AUSTIN, Texas — A local hospital is bracing for a baby boom.
St. David's Women Center of Texas said with Austin's rapid growth, more babies are expected to be born this year.
Two Austin-area sisters met at the hospital to give birth at about the same time this week. They said their story is proof the city's baby fever is real.
"It was quite hysterical," said Brogan Hene, one of the sister's who gave birth earlier this week. "of all the people walking in the doors the exact time, is my sister."
Her sister Blaze Shipley was also having contractions.
"The pregnancy was not planned," Shipley said, "we found out we were pregnant the same day so it started getting weird there."
Shipley and her sister Hene ended up at the hospital at the same time.
Hene was turned back twice from the hospital, and the moment she was leaving the door, her sister walked in.
Sisters give birth within an hour of each other at Austin hospital
"My sister had her baby 50 minutes after I did," said Shipley.
Both women were in the same hallway, with the same delivery doctor at nearly the same time.
"We were in different rooms and places but it all worked out," said Hene.

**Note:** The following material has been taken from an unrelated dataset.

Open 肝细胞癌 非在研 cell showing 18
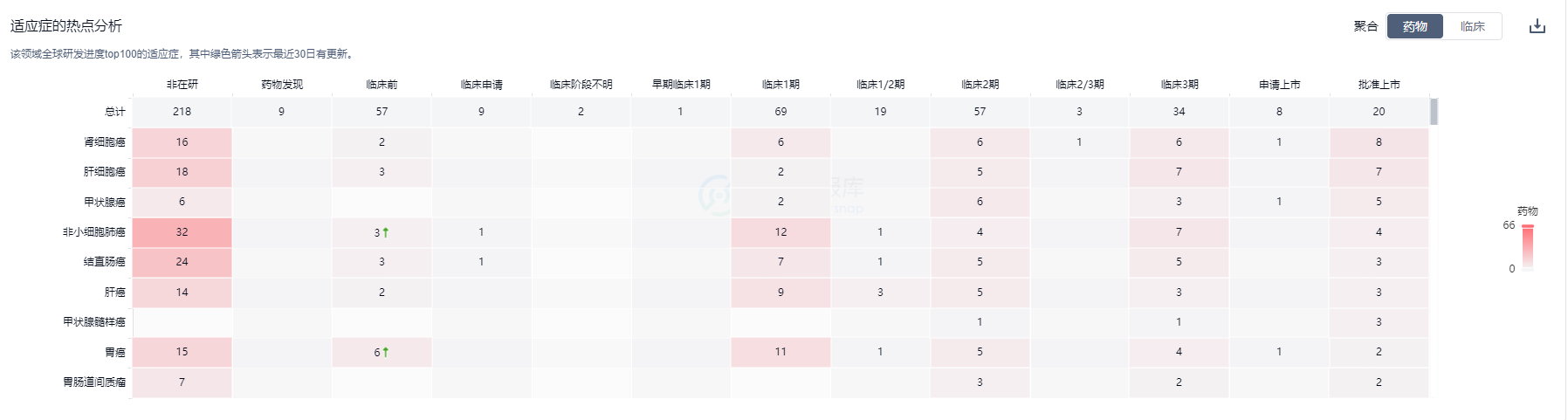 [182, 172]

Within an hour, both baby Steiner and baby Haze were born, each weighing 6 pounds and 13 ounces.
"It was really exciting to see this amazing moment in part of their life," said Angelica Guideon, a registered nurse with St. David's Women's Center of Texas in North Austin.
Guideon said this family isn't the only one celebrating, the number of babies born in the hospital has dramatically increased.
"In 2017, we delivered over 6,800 babies," Gideon said. "In 2018, that number jumped up to over 7,300 babies."
According to the Texas Department of State Health Services, the number of births in Travis County was last calculated in 2016 to be relatively 15,924 babies.
The TDSA said this baby boom is clearly visible in Hays and Williamson County.
In 2012, Hays County saw about 2,000 babies born, compared to 2016 where the number went up by almost 500 births, and the count is expected to increase.
In Williamson County, a little more than 6,000 babies were born, and about 400 more babies were born in 2016
"For 2019, we're projecting 7,900 babies [at St. David's Women's Center of Texas]," said Guideon.
Although statistics show the birthrate in Travis County has been steady, it's the unexpected births like baby Steiner and baby Haze that will give them a lifetime to talk about.
"They'll share the rest of their life together," said Hene, as she held her newborn baby.